(WORK ORDER A)
Please answer these questions from the article below about Joan Lind Van Blom, marking each answer to match:
(i) Who asked Van Blom whether she wanted to try rowing?
(ii) In which city were the 1976 Olympics held?
(iii) At which festival is the documentary set to debut, and on what date?
(WORK ORDER B)
Summarize the article below about Joan Lind Van Blom in two sentences.
*** Opening EXTRACTED TEXT ***
Just telling the story of the life of Joan Lind Van Blom from the perspective of her impact on the development of women's rowing in the United States could easily fill an hour-long documentary that spans the decades from when Van Blom found rowing to when she died of cancer in August of 2015.
During that time, women like Van Blom had become pioneers who carved through the landscape of a sport once thought to be the exclusive domain of men in the US, and fought to prove they could compete successfully in international competition, particularly against women from the Soviet Union and Eastern Bloc countries.
Van Blom knew nothing about the sport, or the development of women's rowing when, as a freshman at Cal State Long Beach trying to find something of interest outside of her studies, she walked into the school's boat house and was by chance asked by Melinda Collis, one of the few women sculling there, if she wanted to try rowing.
It was the beginning of a life-long love of the sport and the kindling of a competitive spirit within Blom that would drive her to be not just the best in the United States, but the best in the world. Her triumph at home led to her earning a spot on the first US women's team to compete in an Olympics in 1976 in Montreal and to an Olympic Silver medal won in a breathtaking race against East Germany's World Champion, Christine Scheiblich. It was the first of two Olympic silver medals Van Blom won during her career.
The race, and Van Blom's performance in Montreal, has been Olympic rowing lore since the moment it ended. For US women, Van Blom became the beacon of proof of what American women could achieve in rowing.
But the story of Van Blom, is not just the story of breaking barriers, or setting examples. Those were the by-products of the athlete and woman - the person - who Van Blom was.
To weave those two stories together would take a masterful effort, like the one author and documentary filmmaker Jean Strauss has accomplished in the documentary, "Kiss the Joy: The Story of Joan Lind Van Blom.
Set to debut at the Newport Beach Film Festival on April 28, Strauss's film begins with the introduction of the history of women's rowing in the United States and where it was at the time Van Blom was a teenage flag girl at her high school in Long Beach, California, growing up just two-miles from Marine Stadium, the site of the 1932 Olympic trials, but completely unaware of the existence of the rowing venue.
Strauss could have easily gotten lost in the narrative of how Van Blom became the two-time Olympic silver medalist and American champion and poster girl for women in rowing, and missed bringing to life Van Blom's personality.
"Many people played important roles in the evolution of women's rowing in the US. But Joan was key," Strauss said. "She worked harder than anyone - and set the bar for not only all of us from that early era but also rowers today. She was one in a million."
But in interviews with Van Blom as she struggled through her final years from when she was diagnosed with terminal brain cancer to when she passed away, along with interviews with her former coach, teammates, and elite women athletes, former and present, Strauss's film quietly draws the portrait of a humble and proud athlete who viewed adversity as opportunity and trained and raced with the sole intention of being the best she could be.
*** Closing EXTRACTED TEXT ***
*** Opening DATA SHOWN ***
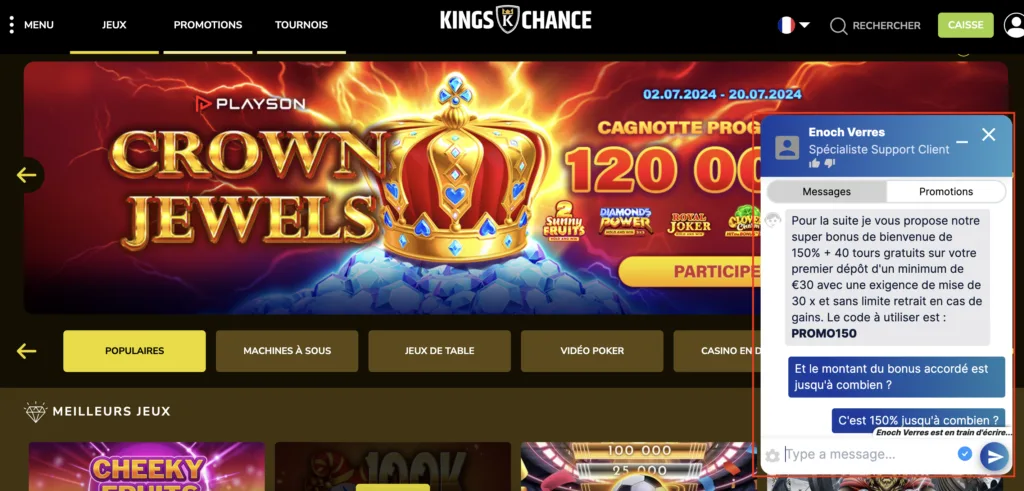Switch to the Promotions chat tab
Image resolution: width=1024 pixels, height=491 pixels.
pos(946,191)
*** Closing DATA SHOWN ***
*** Opening DATA SHOWN ***
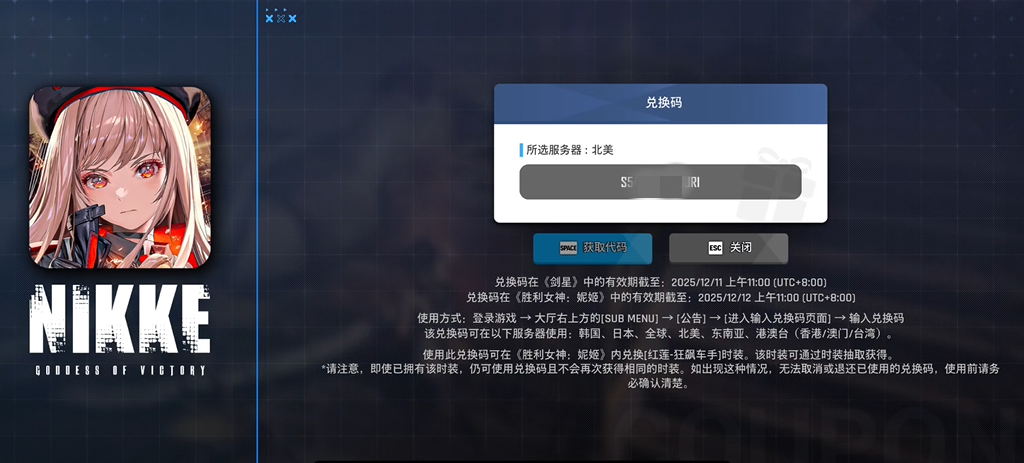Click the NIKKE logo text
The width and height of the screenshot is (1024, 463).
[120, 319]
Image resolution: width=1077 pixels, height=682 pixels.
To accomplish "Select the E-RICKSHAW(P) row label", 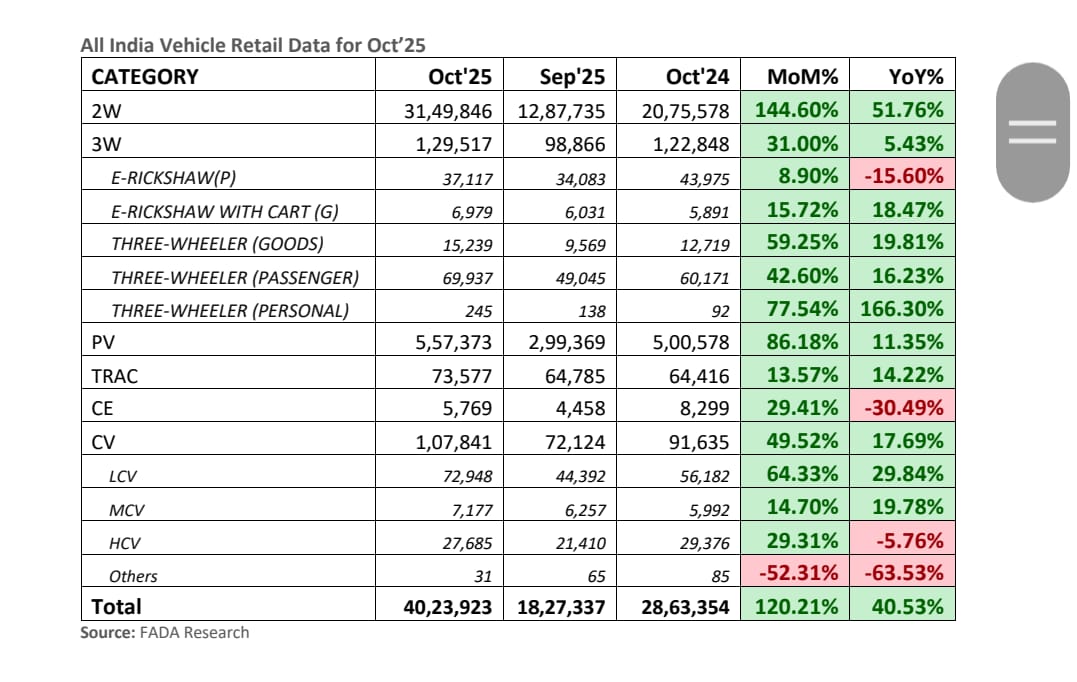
*** Closing DATA SHOWN ***
*** Opening DATA SHOWN ***
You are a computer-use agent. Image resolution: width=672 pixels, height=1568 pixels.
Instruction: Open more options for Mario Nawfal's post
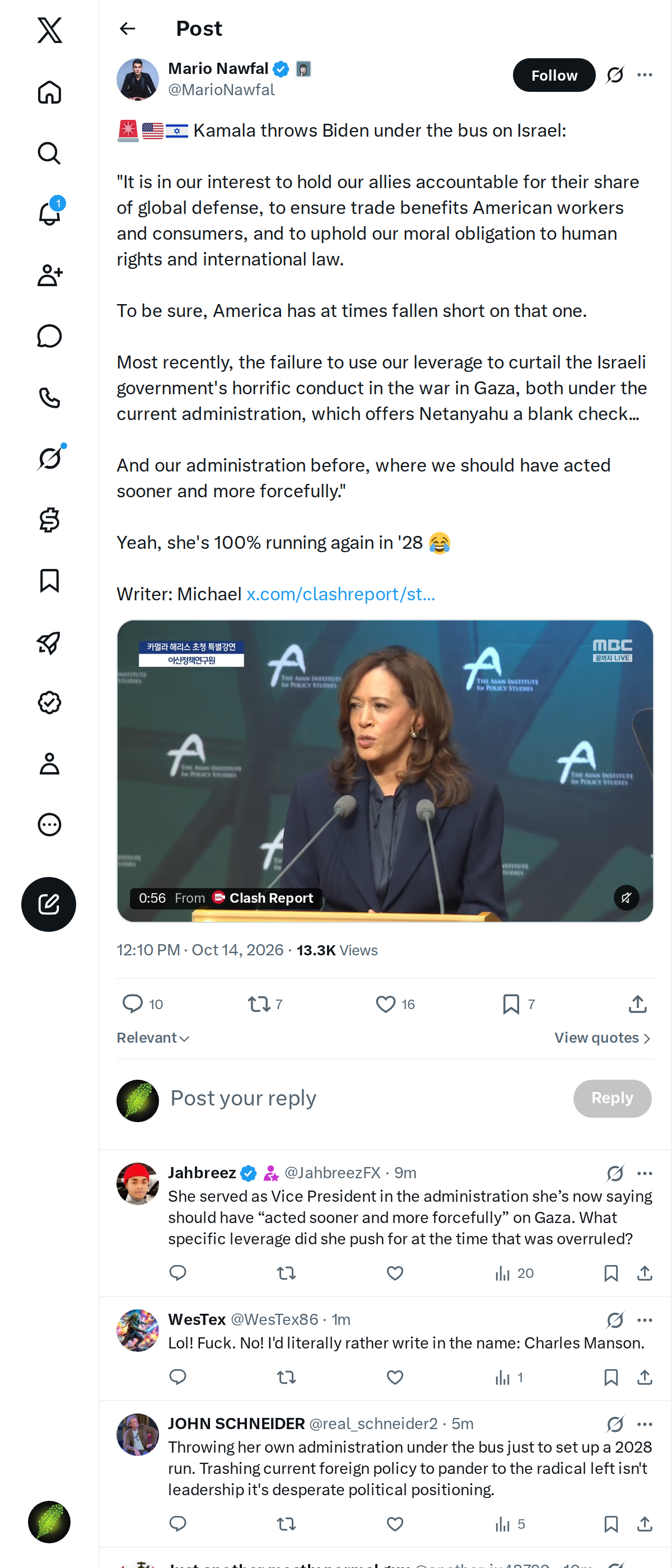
*** Closing DATA SHOWN ***
(ANSWER SECTION A)
(i) Melinda Collis
(ii) Montreal
(iii) The Newport Beach Film Festival, on April 28

(ANSWER SECTION B)
Joan Lind Van Blom took up rowing by chance as a freshman at Cal State Long Beach and went on to win two Olympic silver medals, the first at Montreal in 1976 as part of the first US women's team to compete in an Olympics. Jean Strauss's documentary "Kiss the Joy: The Story of Joan Lind Van Blom," set to debut at the Newport Beach Film Festival on April 28, covers her place in the history of US women's rowing and draws on interviews with Van Blom from her final years with terminal brain cancer, as well as interviews with her former coach and teammates, to portray a humble and proud athlete who viewed adversity as opportunity.